2153
Poster Board II-130
Hematopoietic progenitor and stem cells (HSC) reside in the bone marrow and have to be mobilized into the circulation prior to being collected by apheresis. The number of apheresis procedures needed and the success of transplantation are determined by the efficiency of stem cell mobilization. Between January 2004 to December 2008, 840 patients (pt) with the following diagnoses were scheduled to undergo leukapheresis for autologous transplantations: multiple myeloma (MM, n=602) and non-Hodgkin's lymphoma (NHL, n=238). Mobilization data and transplantation outcome were analyzed retrospectively.

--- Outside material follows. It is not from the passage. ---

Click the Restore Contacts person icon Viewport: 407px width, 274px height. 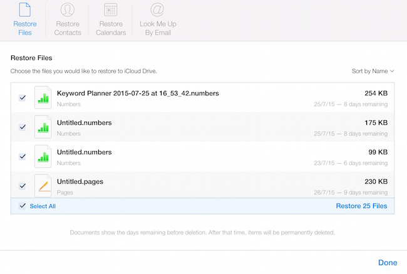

Most of the pt mobilized readily: close to 85% of the pt had a level of 20/μL to >500/μL of CD34+ cells at the peak of stimulation. Of the 840 pt, 129 (15.3%) were considered to be “Poor Mobilizers” (PM), defined as pt who had a peak concentration of <20/μL of CD34+ cells upon stimulation with G-CSF subsequent to induction chemotherapy appropriate for the respective disease. Among them, 38 (4.5%) pt had CD34+ levels of between 11-19/μL at maximum stimulation, defined as borderline PM, 49 (5.8%) pt had CD34+ levels of between 6-10/μL, defined as relative PM and 42 pt (5%) with levels of <5/μL, defined as absolute PM.
We have analyzed the relationship between poor mobilizations with types of disease (MM versus NHL), sex, age, body weight, previous irradiation, number of cycles of previous combination chemotherapy, and pretreatment with melphalan. There was no difference in the incidence of PM between pt with MM versus those with NHL. Sex, age, body weight and previous irradiation therapy did not make any significant difference. Only the number of cycles of previous chemotherapy (p=0.0034), and previous treatment with melphalan (p=0.0078) had a significant impact on the ability to mobilize.

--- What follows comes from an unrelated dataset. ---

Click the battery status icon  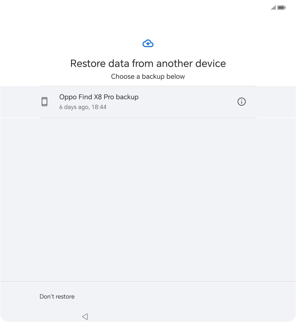pyautogui.click(x=281, y=7)
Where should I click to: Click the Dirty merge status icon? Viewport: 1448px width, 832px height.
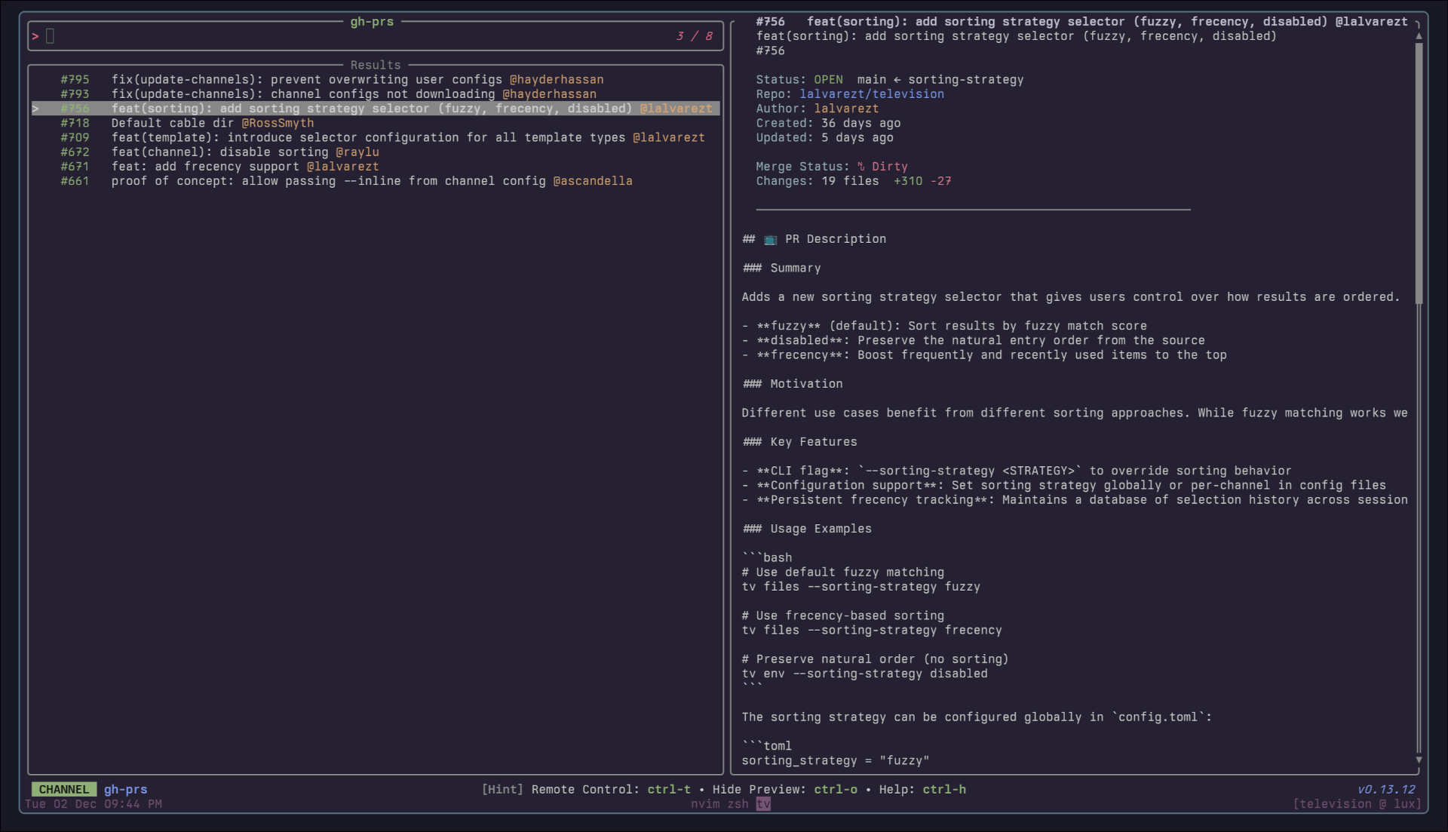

Secondary strategies to mobilize HSC from the 33 who failed included: (1) Administration of another cycle of induction chemotherapy + G-CSF. The goal of harvesting 2.0 × 10exp6 CD34+ cells/kg body weight could be accomplished in 7 of 21 of these patients. (2) G-CSF alone for 4 days (up to 8 days of stimulation) after hematopoietic recovery from previous induction chemotherapy. The goal could be achieved in 2 of the 9 patients thus mobilized. (3) Plerixafor within the compassionate use program. The goal was accomplished in 7 of 8 patients within one cycle of mobilization. All 8 could be transplanted successfully. (4) Bone marrow harvest in lieu of collection of peripheral HSC in 5 patients. For the good mobilizers, the median time to recovery of the WBC to 1.0/nL or granulocyte of 0.5/nL (whichever is sooner) was 13 days with a range of 7 to 22 days, whereas for the PM group it was 14 days with a range of 8 to 37 days. This difference was statistically not significant. The median time to recovery of the platelets counts to an unmaintained level of >20/nL was 11 days with a range of 6 to 17 days for the good mobilizers, whereas for the PM it was 11 days with a range of 7 to 32 days. Again this difference was statistically not significant.
The majority of the patients nowadays intended for autologous transplantations were able to mobilize readily. According to the criteria proposed in this study, 15.3% were considered to be “Poor Mobilizers”, 4.5% borderline PM, 5.8% relative PM and 5% absolute PM. No significant difference was found between patients with NHL versus MM. Sex, age, body weight and previous irradiation therapy did not make any difference. Only the number of cycles of previous chemotherapy (p=0.0034), and previous treatment with melphalan (p=0.0078) had a significant impact. Above all, as long as 2.0 × 10exp6 of CD34+ cells per kg of body weight have been collected, poor mobilization was not associated with inferior engraftment.
Disclosures:
No relevant conflicts of interest to declare.